Boşanma durumunda mülkiyeti nasıl düzgün bir şekilde bölmeliyiz?

Evlilik hayatı sürprizlerle doludur. Dün birbirlerini çok sevenler bugün boşanmak için başvuruyorlar. Ve şu anda ana şey bir hata yapmak değil. Sonuçta, bildiğiniz gibi, geldiği kadar sevinir, ama her zaman yemek yemek istersiniz. Soru şu şekilde ortaya çıkıyor: "Bir boşanmada mülkiyeti nasıl bölüştüreceğiz?" Bu yazıda bu soruya cevap vermeye çalışacağım.
Anlamanız gereken ilk şey, bölümün sadece resmi olarak kayıtlı ilişkiler sırasında edinilen mülke tabi olmasıdır. Evlenmeden önce elde edilen ve bu edinime yatırım yapmış olsanız bile payınız bölünmeye tabi değildir. Ayrıca kar payı listesinde eşlerden birinin hediye veya miras ile alınan mülkler de dahil değildir. Benzer şekilde, mülkün bölünmesi cinsiyette olmayabilir. Sebepler şunlar olabilir: Nafaka veya az sayıda, reşit olmayan çocuk veya engelli çocuk ödeme reddetmesi. Mahkeme ayrıca, bir kişinin maddi güvenliğe önem vermediği, gizlenmiş, tahrip olmuş ya da hasar gördüğü ve aileyi aleyhine ortak mülkiyeti kullandığı kanıtlanırsa, iki eşin ne kadar alacağına karar verme hakkına sahiptir.

Ama böyle bir seçenek var. Evlilik sırasında, ailenizden para aldığınızı ve bunun karşılığında bir daire satın aldığınızı düşünün. Görünüşe göre bu sizin kişisel mülkiyetiniz ve tam sahibisiniz. Hiçbir şey yok. Evlilik sırasında daire satın alınmış ve mülk bölünmüş olduğunda, genel olarak geçer, yani, diğer eş, sizinki gibi verilen daire ile aynı haklara sahiptir. Para vermek gerekmiyordu, ama hemen bir apartman, o zaman gerçekten senin mülkün olurdu.

Başka bir örnek. Daire krediyle satın alındı. İpotekler genellikle her iki eş için de verilir, çünkü bunlardan birinin gelirleri çoğu zaman yeterli değildir. Bankalar, bu 20-30 yıl boyunca, kredi anlaşmasının geçerli olduğunu, ailenin de parçalanabileceğini anlıyorlar. Ve böylece bankalar her iki eş için de bir ipotek yapmakta ısrar ediyorlar. Bu durumda, daire eşit olarak bölünecektir.

Bir sonraki nokta yargı yetkisidir. Daha önce, mülk bölümü davaları hakimler tarafından kararlaştırıldı, ama şimdi her şey değişti. Bu tür beyanlarla, sanığın ikamet ettiği yerdeki bölge mahkemesine başvurmaya değer. Ayrıca, temettü yapısında bir daire varsa, o zaman davalının ikamet yerine bakılmaksızın başvurunun dairenin bulunduğu bölge mahkemesine yapılması gerekir. Birkaç bölünebilir daire var olur. Bu durumda, dairelerin bulunduğu bölgenin bölge mahkemesine başvurabilirsiniz. Benzer şekilde, mülkün bölünmesiyle ilgili bir dava da eş zamanlı olabilir, yani boşanma başvurusuna eklenebilir.

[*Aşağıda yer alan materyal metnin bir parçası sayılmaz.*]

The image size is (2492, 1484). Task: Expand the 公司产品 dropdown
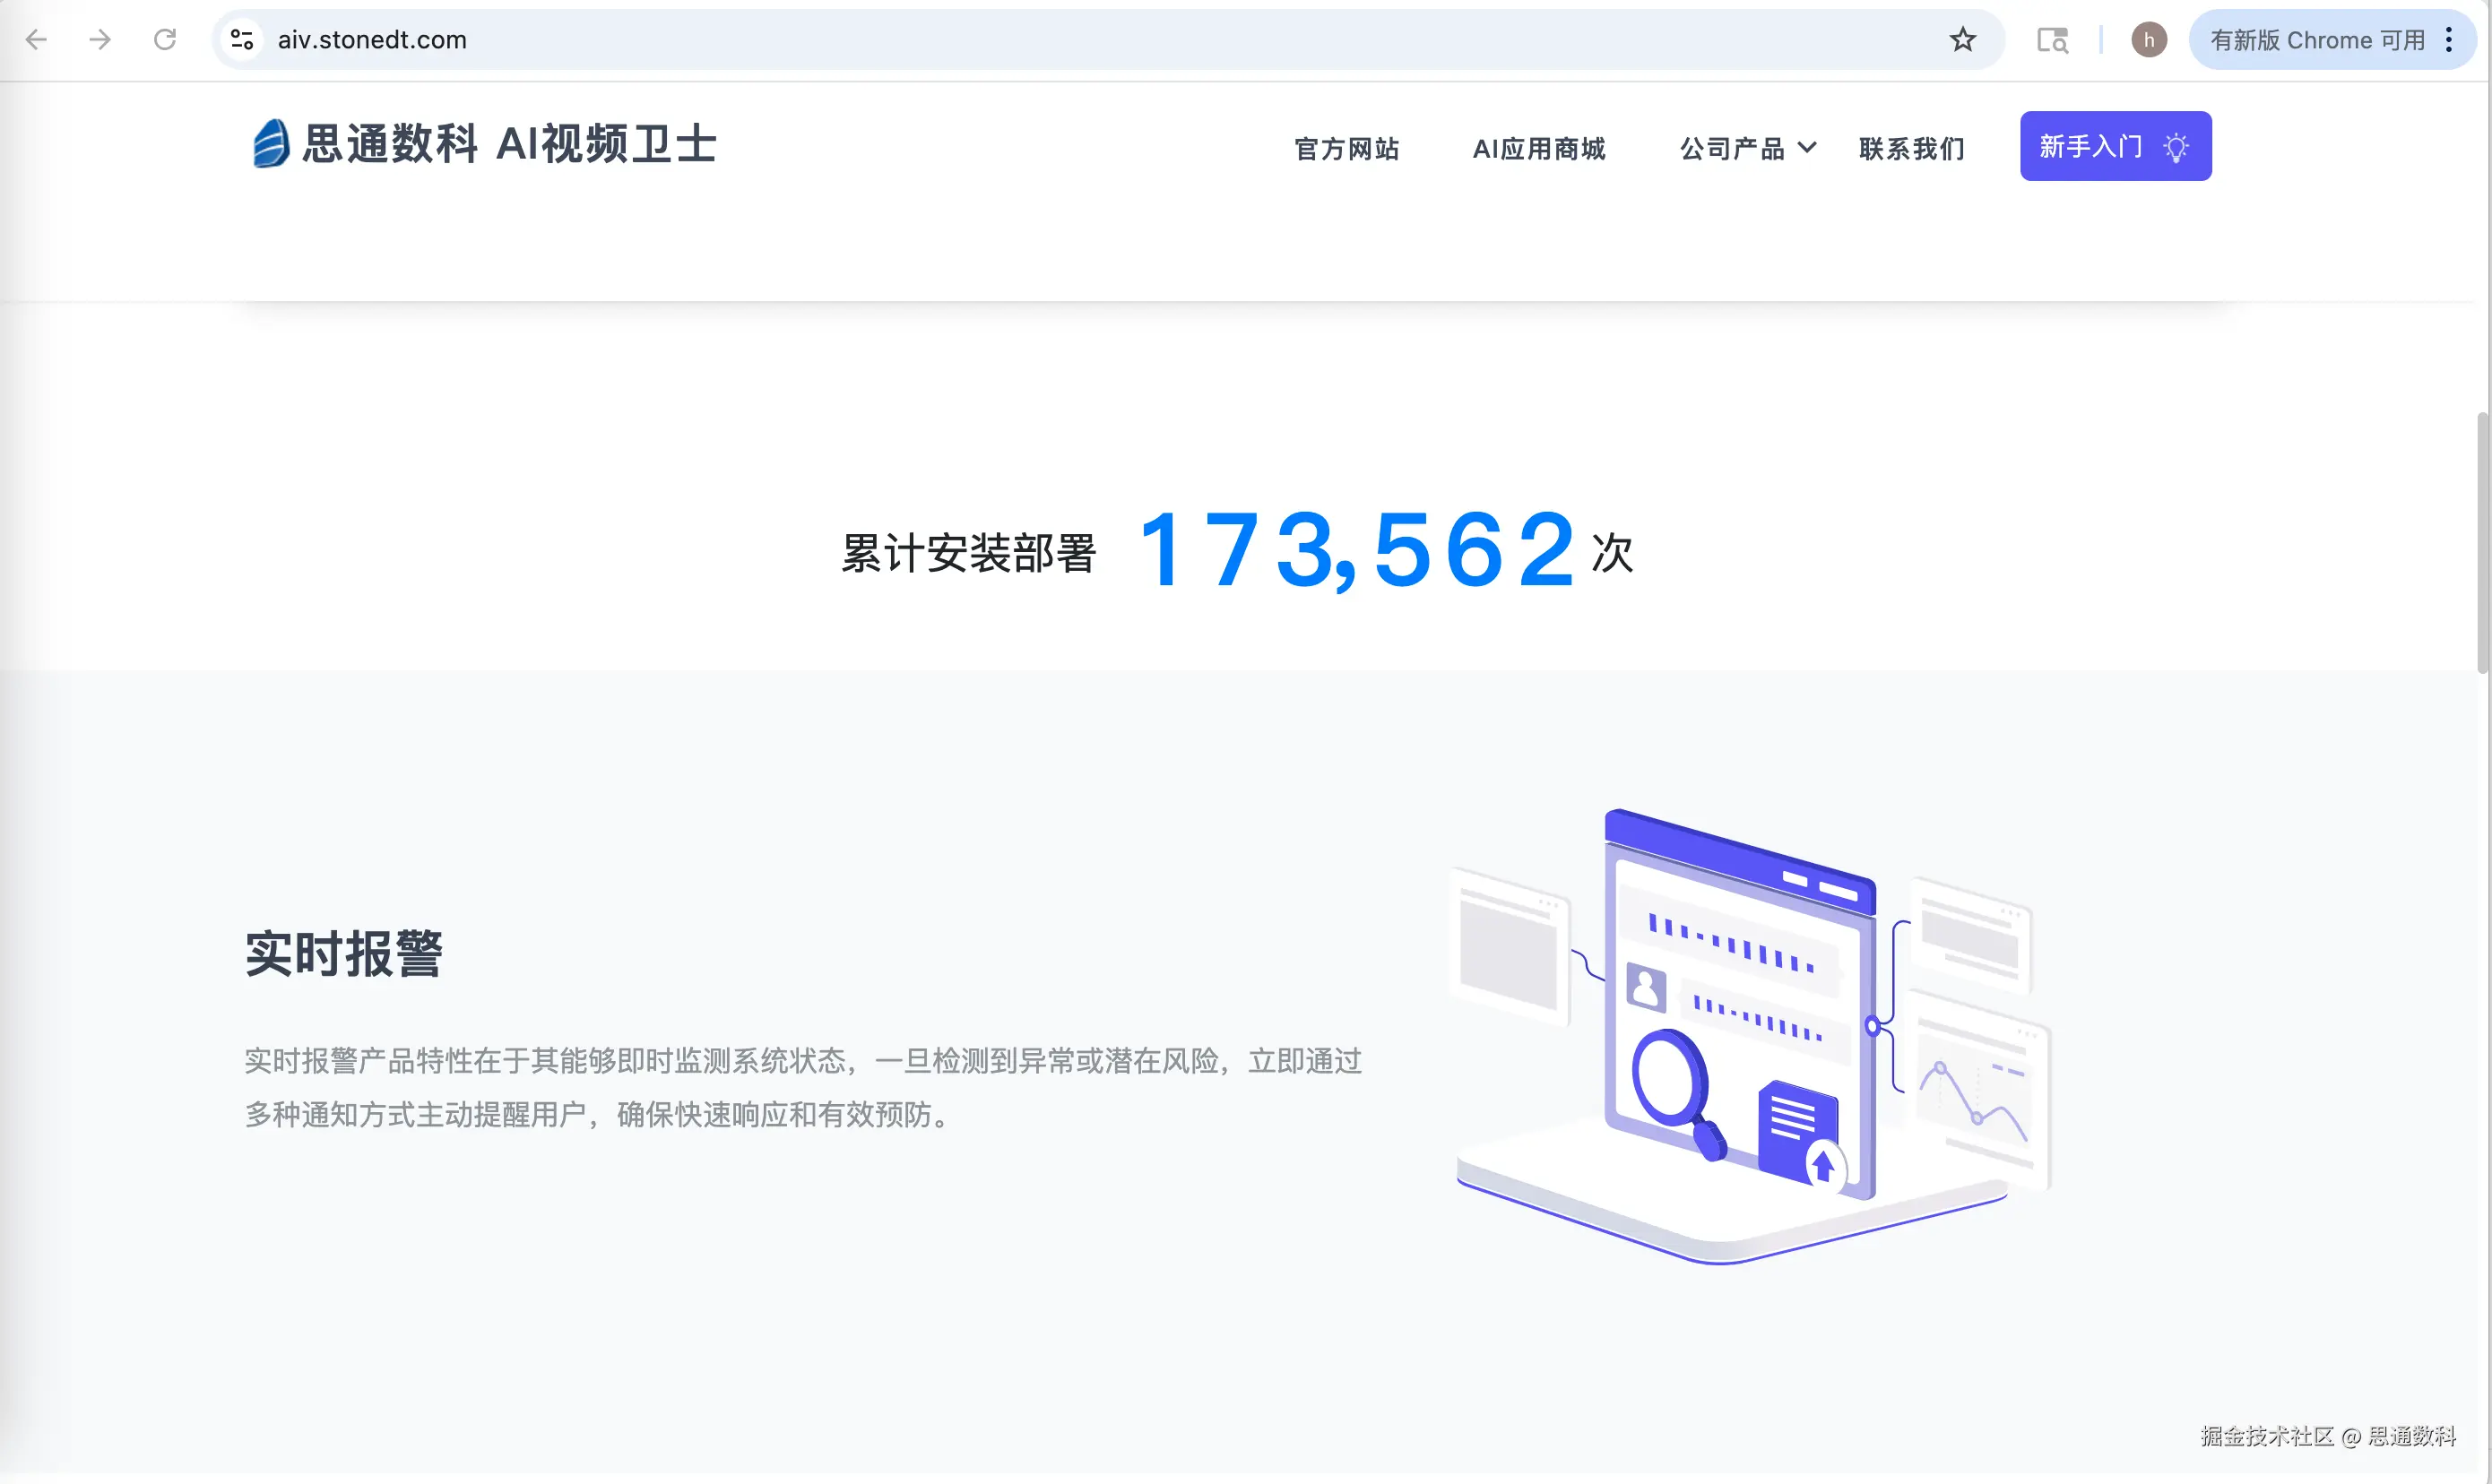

Eylemlerin sınırlanması gibi bir şey de var. Mevzuatta belirlenen yasal reçete evliliğin resmi olarak dağılmasından bu yana 3 yıldır. Ve eğer geç kalıyorsanız ve mülk başka bir eşe kayıtlıysa, kendinizi suçlayın. Ancak sınırlama süresi geri yüklenebilir. Bunun saygılı nedenleri, sizin (akrabalarınız) veya mahkemeye gitme fırsatının bulunmadığı ağır hastalıklardır. Ve "Böyle bir eylem sınırlaması olduğunu bilmiyordum" gibi nedenler ya da saygılı olmayanlar gibi bir şey.

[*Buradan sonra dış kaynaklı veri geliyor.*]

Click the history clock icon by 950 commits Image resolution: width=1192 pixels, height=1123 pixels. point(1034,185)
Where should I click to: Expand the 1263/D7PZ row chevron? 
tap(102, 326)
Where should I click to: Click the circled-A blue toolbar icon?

Ve son an. Bölüm sadece eşlerin mülkü olan mülke tabidir. Bir evlilik sırasında inşa ettiyseniz, ne tür bir izinsiz yapı, bir garaj, ahır vb. hiçbir mahkeme onu bölmeyecek. Bu tür yapılar yıkıma veya yasallaştırmaya tabidir.
Ama yine de size uzun bir evlilik hayatı diliyorum ve bu problemle asla karşılaşmayacağınızı. Size iyi şanslar!